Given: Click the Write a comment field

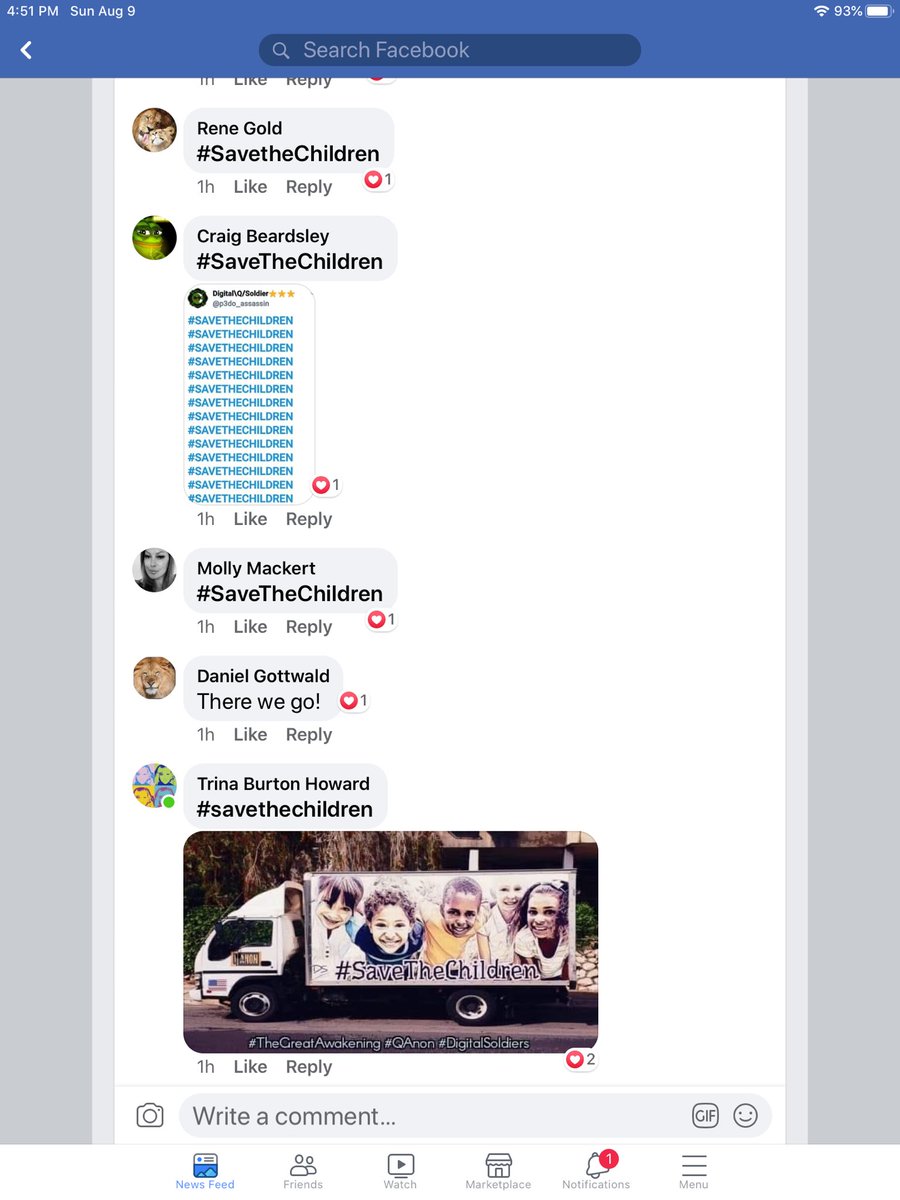Looking at the screenshot, I should pos(475,1116).
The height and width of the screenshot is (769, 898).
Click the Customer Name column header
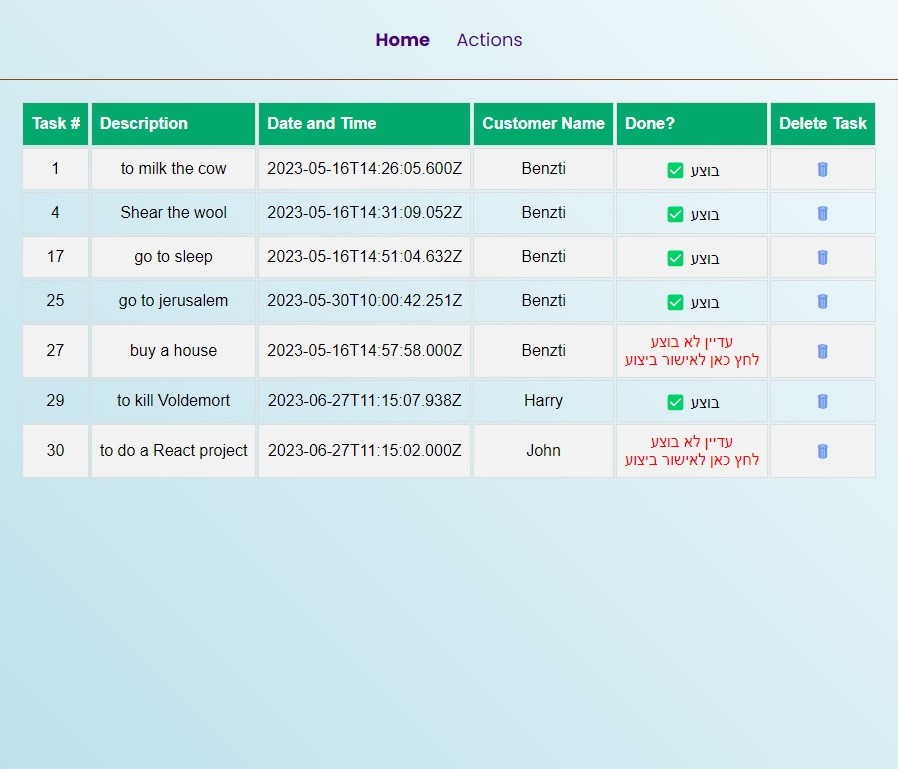point(543,124)
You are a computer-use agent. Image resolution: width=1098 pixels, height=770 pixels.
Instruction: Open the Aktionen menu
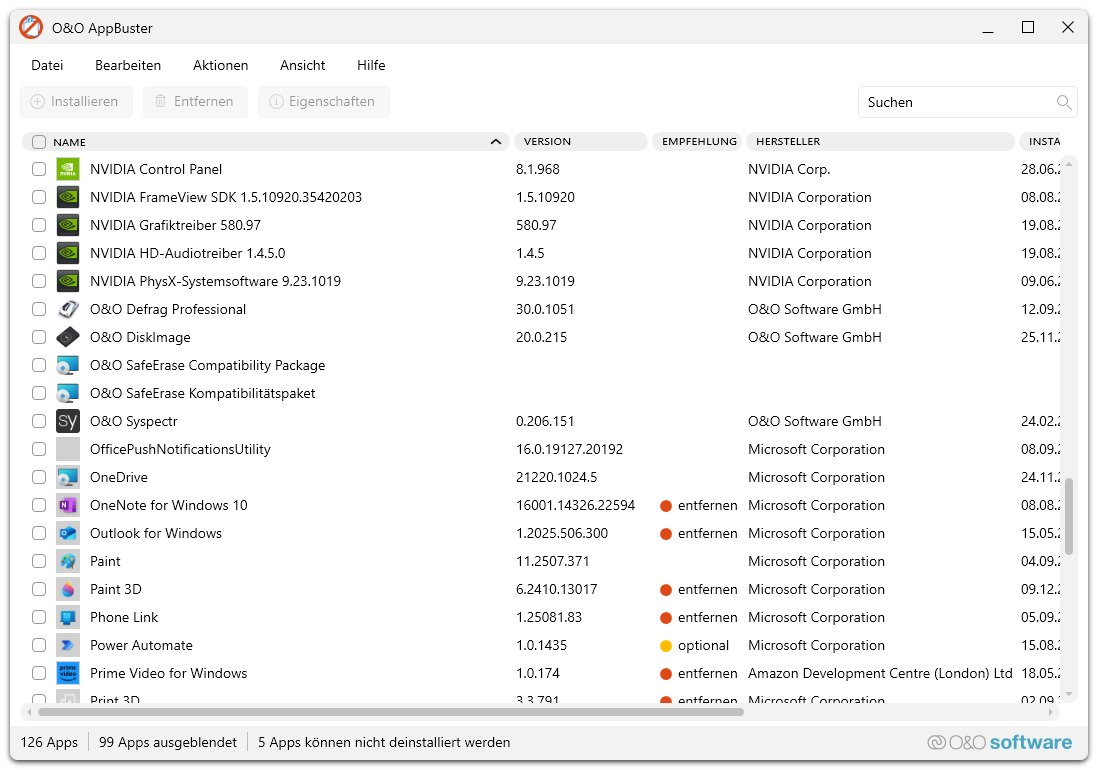pyautogui.click(x=220, y=65)
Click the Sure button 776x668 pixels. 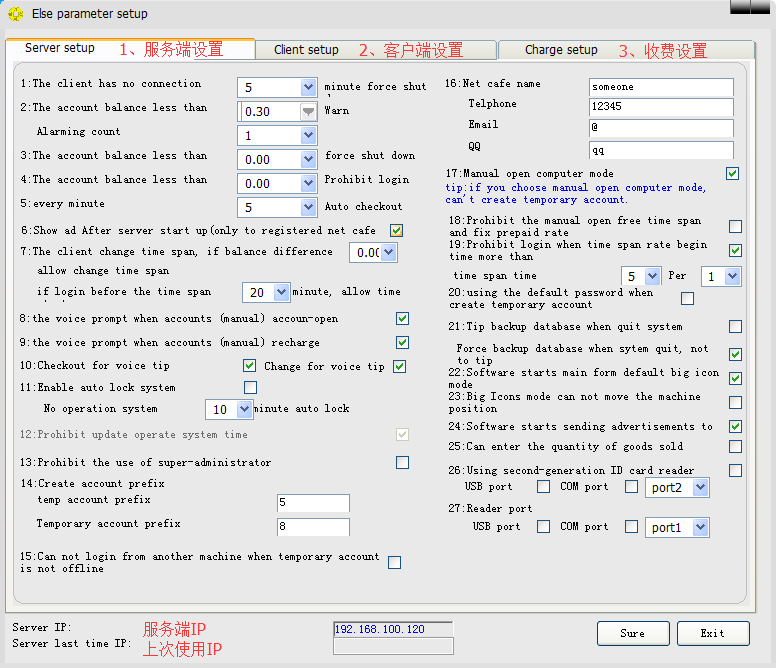[633, 633]
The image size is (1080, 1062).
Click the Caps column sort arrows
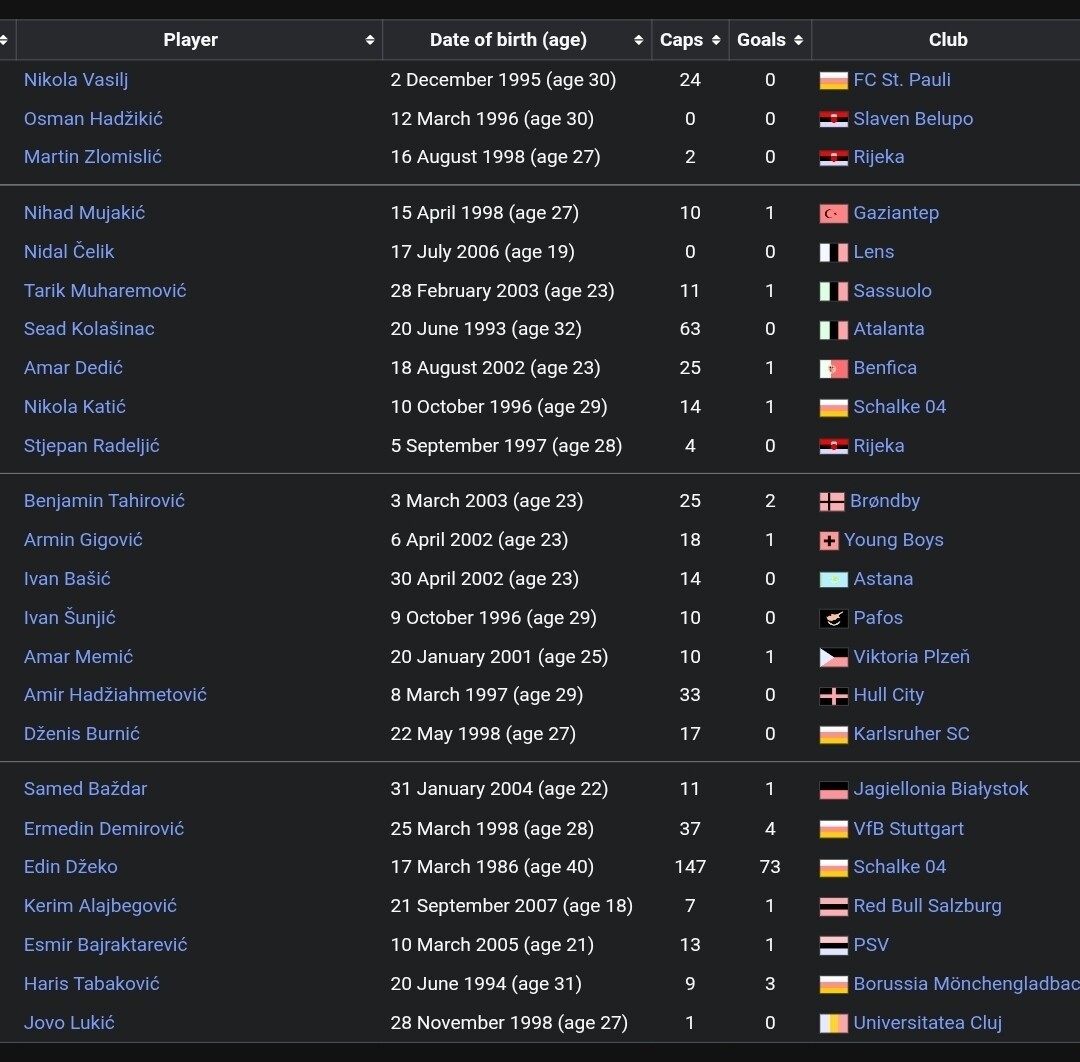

^^^^

> _TASK_
Above are the records; copy each line from them that includes the string "height".

> _YOUR RESPONSE_
The height and width of the screenshot is (769, 898).
You are a computer-use agent. Image resolution: width=1098 pixels, height=770 pixels.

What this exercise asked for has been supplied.